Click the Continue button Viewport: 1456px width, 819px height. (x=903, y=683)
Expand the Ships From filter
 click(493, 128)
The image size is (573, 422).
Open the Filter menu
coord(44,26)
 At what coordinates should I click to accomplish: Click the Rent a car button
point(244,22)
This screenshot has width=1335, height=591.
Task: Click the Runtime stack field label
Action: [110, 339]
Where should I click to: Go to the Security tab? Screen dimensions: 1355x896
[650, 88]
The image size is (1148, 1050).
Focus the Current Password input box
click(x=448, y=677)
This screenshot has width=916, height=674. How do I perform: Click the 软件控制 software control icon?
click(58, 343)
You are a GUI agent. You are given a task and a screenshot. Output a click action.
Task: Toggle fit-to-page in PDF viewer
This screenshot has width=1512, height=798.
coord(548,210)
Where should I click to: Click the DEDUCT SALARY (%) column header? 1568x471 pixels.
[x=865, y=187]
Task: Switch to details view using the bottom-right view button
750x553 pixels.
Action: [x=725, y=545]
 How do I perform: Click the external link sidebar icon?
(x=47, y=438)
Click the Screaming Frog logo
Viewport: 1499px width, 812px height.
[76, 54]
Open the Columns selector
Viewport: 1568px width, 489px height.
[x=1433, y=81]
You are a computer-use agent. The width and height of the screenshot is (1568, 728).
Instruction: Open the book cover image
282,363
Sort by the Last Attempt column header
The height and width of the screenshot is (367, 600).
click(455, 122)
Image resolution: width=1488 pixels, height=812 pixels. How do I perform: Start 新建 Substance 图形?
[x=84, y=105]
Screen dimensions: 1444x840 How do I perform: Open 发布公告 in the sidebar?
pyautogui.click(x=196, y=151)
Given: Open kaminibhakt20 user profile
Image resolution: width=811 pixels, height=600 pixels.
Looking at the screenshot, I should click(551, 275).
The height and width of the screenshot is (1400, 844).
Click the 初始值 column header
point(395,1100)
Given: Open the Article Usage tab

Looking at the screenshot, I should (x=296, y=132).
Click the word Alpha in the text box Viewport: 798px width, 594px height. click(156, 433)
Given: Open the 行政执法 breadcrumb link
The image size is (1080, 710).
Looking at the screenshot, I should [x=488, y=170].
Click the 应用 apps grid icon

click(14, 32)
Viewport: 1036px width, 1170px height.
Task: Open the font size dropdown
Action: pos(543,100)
• • • • •
- _What is asked_
Can you reproduce all of the lines above, renaming "Current Password" to "New Password" and leaving everything else unchanged?

- _Finished exercise_
Click the Continue button Viewport: 1456px width, 819px height. (x=903, y=683)
Expand the Ships From filter
 click(493, 128)
The image size is (573, 422).
Open the Filter menu
coord(44,26)
 At what coordinates should I click to accomplish: Click the Rent a car button
point(244,22)
This screenshot has width=1335, height=591.
Task: Click the Runtime stack field label
Action: [110, 339]
Where should I click to: Go to the Security tab? Screen dimensions: 1355x896
[650, 88]
The image size is (1148, 1050).
Focus the New Password input box
click(x=448, y=677)
This screenshot has width=916, height=674. How do I perform: Click the 软件控制 software control icon?
click(58, 343)
You are a GUI agent. You are given a task and a screenshot. Output a click action.
Task: Toggle fit-to-page in PDF viewer
This screenshot has width=1512, height=798.
coord(548,210)
Where should I click to: Click the DEDUCT SALARY (%) column header? 1568x471 pixels.
[x=865, y=187]
Task: Switch to details view using the bottom-right view button
750x553 pixels.
Action: [x=725, y=545]
 How do I perform: Click the external link sidebar icon?
(x=47, y=438)
Click the Screaming Frog logo
Viewport: 1499px width, 812px height.
[76, 54]
Open the Columns selector
Viewport: 1568px width, 489px height.
[x=1433, y=81]
You are a computer-use agent. The width and height of the screenshot is (1568, 728).
Instruction: Open the book cover image
282,363
Sort by the Last Attempt column header
The height and width of the screenshot is (367, 600).
click(455, 122)
Image resolution: width=1488 pixels, height=812 pixels. How do I perform: Start 新建 Substance 图形?
[x=84, y=105]
Screen dimensions: 1444x840 How do I perform: Open 发布公告 in the sidebar?
pyautogui.click(x=196, y=151)
Given: Open kaminibhakt20 user profile
Image resolution: width=811 pixels, height=600 pixels.
Looking at the screenshot, I should click(551, 275).
The height and width of the screenshot is (1400, 844).
Click the 初始值 column header
point(395,1100)
Given: Open the Article Usage tab

Looking at the screenshot, I should (x=296, y=132).
Click the word Alpha in the text box Viewport: 798px width, 594px height. click(156, 433)
Given: Open the 行政执法 breadcrumb link
The image size is (1080, 710).
Looking at the screenshot, I should [x=488, y=170].
Click the 应用 apps grid icon

click(14, 32)
Viewport: 1036px width, 1170px height.
Task: Open the font size dropdown
Action: pos(543,100)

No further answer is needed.